■ Problem description
Retype the part of the Rust discussion below between "Thanks for the" and "the problem differently.", inclusive, keeping every word and character unchanged.

■ Exercise text
☆ ☆ ☆ ☆ ☆
Thanks for the suggestion. This is differently from the way that iron router is doing it. There your define just a function, which seems to be more direct. Additionally, this does not really solves my problem. Your map from URL to trait-objects is like my register method. And what I am trying to do is to register (i.e. store in the mapping) functions which different signature from which I have previously defined a proper wrapper.

You want overloading, which can only be done via traits in Rust, and you want functions with different type signatures, which cannot really be done in Rust at all. You will have to think about the problem differently.

You want services that are passed a request and return a response. You want those requests and responses to be of different types. To me this suggests the request and response should be enums, then every service has the same type: fn(x : RequestType) -> ResponseType. Inside each service you pattern match on the possible request types, and return an error response if it is not one you want, then you process the request. If you want to allow services to be chained together the request and response should both be the same type.

Why is this the right way to do this? Static type information implies you know the type at compile time (or at least the trait). Your system will not know the type of the message until runtime. There are two ways to do runtime polymorphism in Rust, trait objects where all the types have the same interface (whuch is what you want for your services so you can load new ones at runtime) and enums which can have different types, but you cannot extend with new types at runtime. You want this for your messages because you won't allow a new type of message to be added at runtime (otherwise the services won't know all the types of message they might receive). I hope that helps.
☆ ☆ ☆ ☆ ☆
■ Data provided
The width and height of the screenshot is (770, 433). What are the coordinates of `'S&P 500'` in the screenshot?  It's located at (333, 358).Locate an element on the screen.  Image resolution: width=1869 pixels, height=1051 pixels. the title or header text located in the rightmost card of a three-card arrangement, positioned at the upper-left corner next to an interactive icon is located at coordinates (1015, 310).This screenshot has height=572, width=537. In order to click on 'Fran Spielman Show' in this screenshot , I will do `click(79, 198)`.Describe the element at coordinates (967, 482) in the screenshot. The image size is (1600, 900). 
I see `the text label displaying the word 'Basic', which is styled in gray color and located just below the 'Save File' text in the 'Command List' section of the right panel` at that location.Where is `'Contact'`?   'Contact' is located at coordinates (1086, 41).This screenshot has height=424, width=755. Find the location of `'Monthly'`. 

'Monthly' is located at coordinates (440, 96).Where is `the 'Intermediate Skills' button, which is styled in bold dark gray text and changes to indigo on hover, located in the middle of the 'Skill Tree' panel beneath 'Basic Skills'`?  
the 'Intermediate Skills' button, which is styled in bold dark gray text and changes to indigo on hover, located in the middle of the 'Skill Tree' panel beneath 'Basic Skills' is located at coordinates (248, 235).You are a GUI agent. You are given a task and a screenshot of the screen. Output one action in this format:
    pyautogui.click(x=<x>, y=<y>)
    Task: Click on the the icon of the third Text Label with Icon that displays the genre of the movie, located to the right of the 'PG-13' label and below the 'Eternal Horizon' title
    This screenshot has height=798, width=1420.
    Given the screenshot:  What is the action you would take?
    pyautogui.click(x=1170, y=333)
☆ ☆ ☆ ☆ ☆
■ Solution for this task
Thanks for the suggestion. This is differently from the way that iron router is doing it. There your define just a function, which seems to be more direct. Additionally, this does not really solves my problem. Your map from URL to trait-objects is like my register method. And what I am trying to do is to register (i.e. store in the mapping) functions which different signature from which I have previously defined a proper wrapper.

You want overloading, which can only be done via traits in Rust, and you want functions with different type signatures, which cannot really be done in Rust at all. You will have to think about the problem differently.